What almost never survives intact is the auth system. Not because AI can't write an auth flow that functions, it can. But auth is one of those areas where "functions" and "is correct" are different things. The failure modes are subtle, they don't show up in normal use, and the consequences when they do show up range from annoying to catastrophic. I've yet to look at a vibe-coded auth implementation that I'd leave in production without significant work.
Anything that touches money gets the same treatment. Payment processing, billing logic, financial calculations. These get rebuilt properly, because the cost of a bug in this area isn't a bad user experience. It's regulatory exposure, it's chargeback disputes, it's customers overcharged or undercharged and you finding out weeks later.
The conversation nobody wants to have
The hardest part of this work isn't technical. It's sitting with someone who built something they're proud of and explaining that significant parts of it need to be redone.
The thing to understand is that the app represents months of their time and, often, a real emotional investment. They watched it come together. They showed it to people. It works. Telling them "this needs to be rebuilt" lands very differently than it would to a developer. To a developer, "let's rebuild this the right way" is a reasonable professional conversation. To a founder, it can feel like being told their baby is ugly.
The frame I find more useful, and more honest, is this: the question isn't whether the code is good or bad. The question is whether we can work with it. Can we add what you need, safely, without making the underlying problems worse? Sometimes the answer is yes, with some foundational work first. Sometimes the answer is that the cost of working around what's there exceeds the cost of doing it cleanly from scratch. That's a practical calculation, not a judgement.
What makes that conversation easier is specifics. Not "the auth is bad," but "here's exactly what happens when someone guesses this URL." Not "the database is a mess," but "here's why we can't add the feature you want without first sorting out this relationship." Specifics give people something to reason about. Abstractions feel like criticism.

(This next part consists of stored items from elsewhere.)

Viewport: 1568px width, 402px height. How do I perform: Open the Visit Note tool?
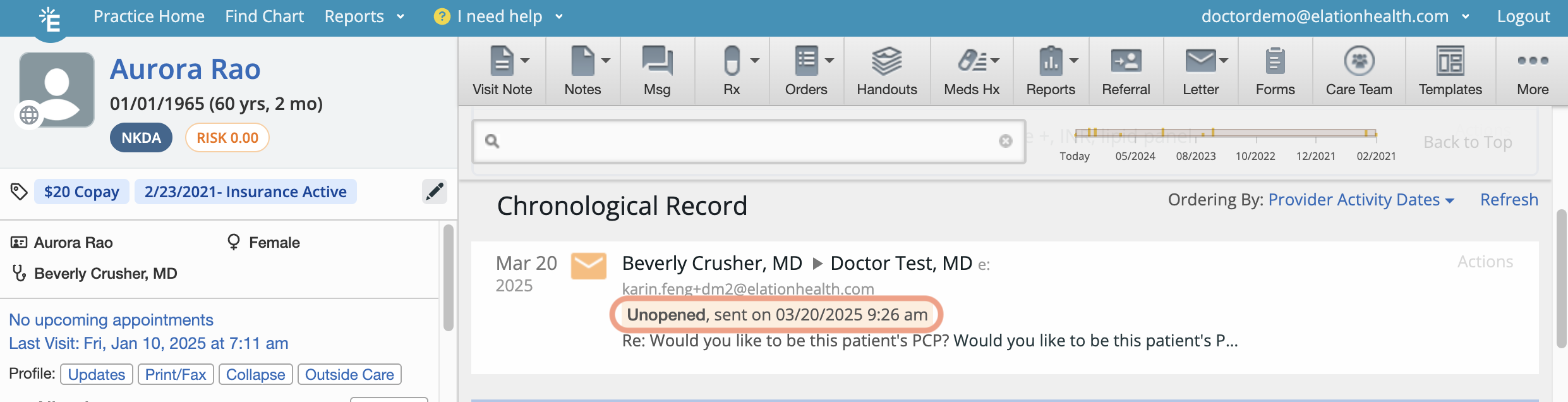point(502,70)
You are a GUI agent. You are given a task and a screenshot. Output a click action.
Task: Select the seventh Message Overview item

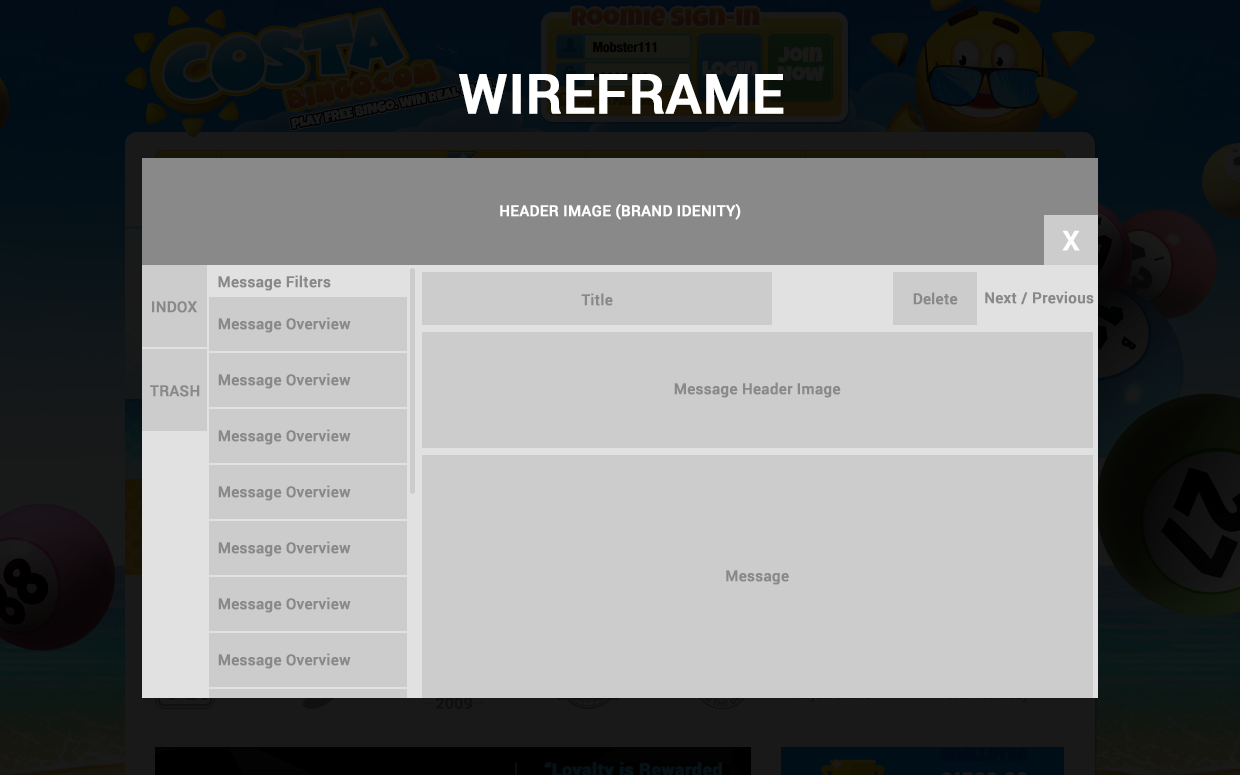point(308,660)
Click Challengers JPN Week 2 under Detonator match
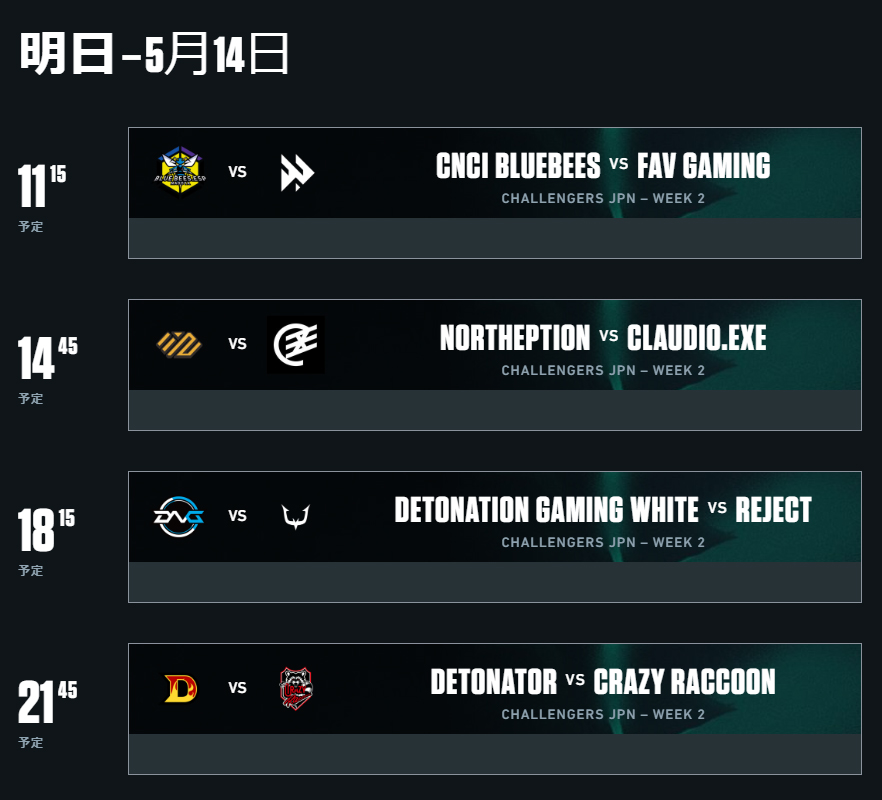 pyautogui.click(x=603, y=714)
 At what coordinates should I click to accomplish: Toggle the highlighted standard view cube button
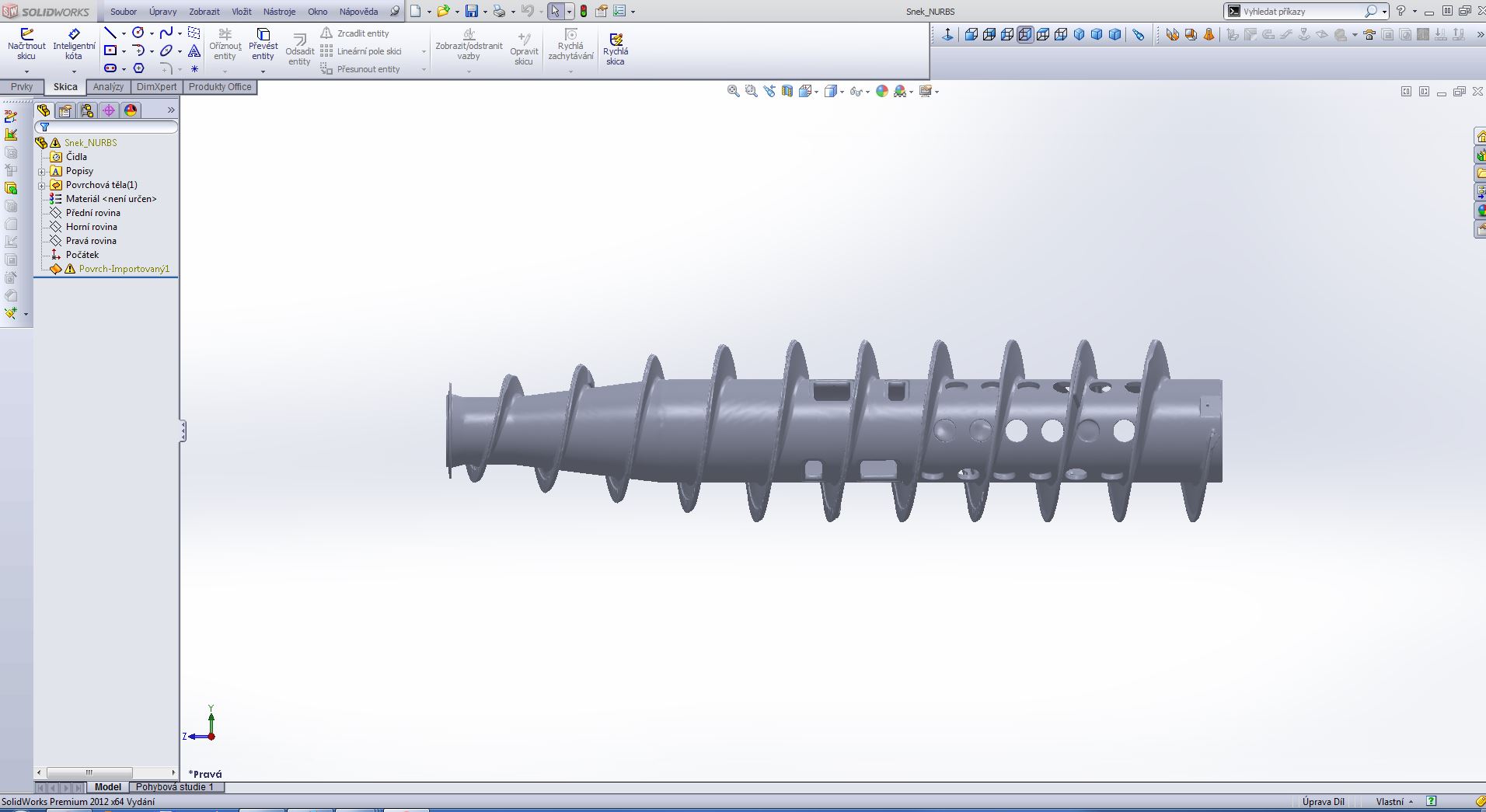click(1025, 35)
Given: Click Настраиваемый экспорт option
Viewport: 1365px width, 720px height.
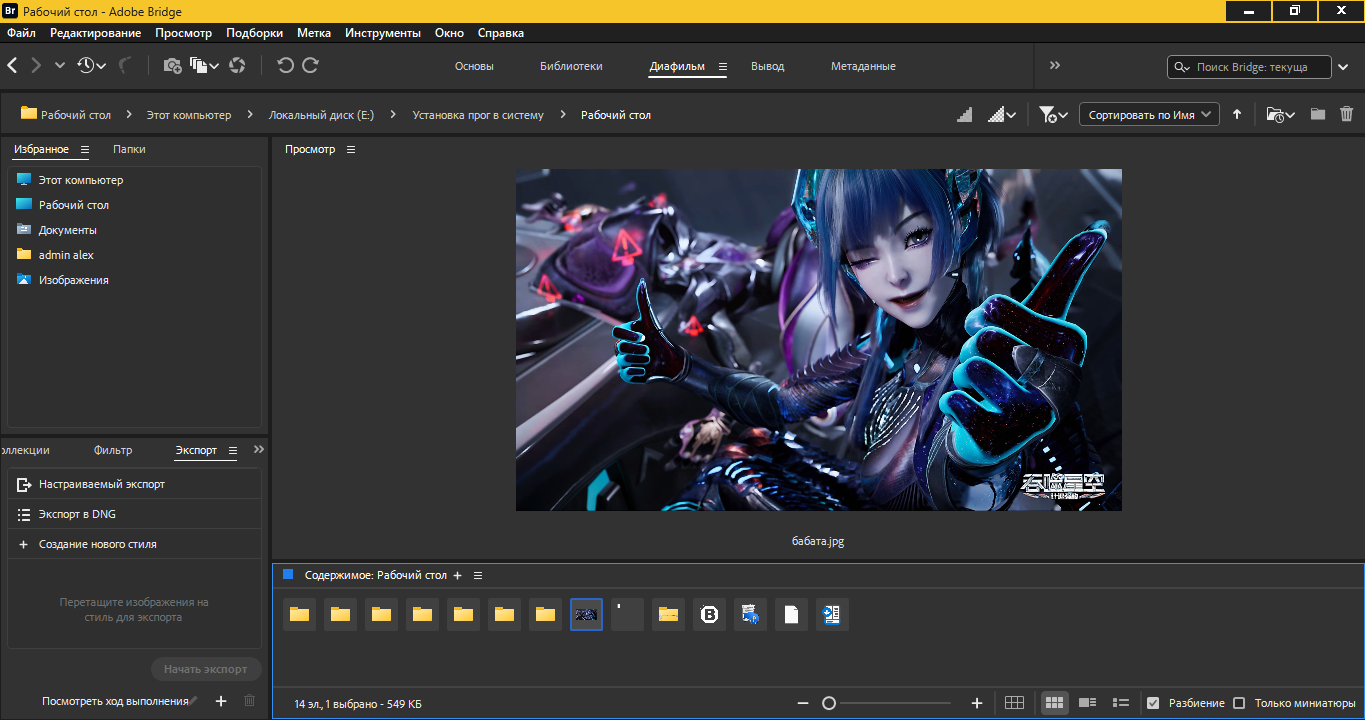Looking at the screenshot, I should (101, 484).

The founder who built the app isn't wrong to be attached to it. They built something real, which is genuinely hard, and most people don't do it. What they built got them here. The question now is whether it can take them further, and if so, what that requires.
What comes after triage
Assuming the decision is to salvage and build on rather than restart, the work proceeds in a specific order. Security issues are fixed before anything else, unconditionally. That means credentials, access controls, data exposure, database configuration. These aren't negotiable and they don't wait for the next sprint.
Once the app is actually secure, the foundational problems get addressed: migration tooling so the schema has a history, a proper development environment so changes can be tested before they reach production, logging so that when something breaks you have some chance of understanding what happened and when.
After that, you're in a position to actually build. Not before.
The founders who handle this best are the ones who come in already suspicious that something's wrong. They built fast, they know they cut corners, and they want to understand what those corners actually cost them. That's a productive conversation. The harder ones are the founders who are certain it's fine because it's been running for six months without incident. Six months of no reported incidents isn't the same as six months of nothing wrong. It often just means nobody's looked yet.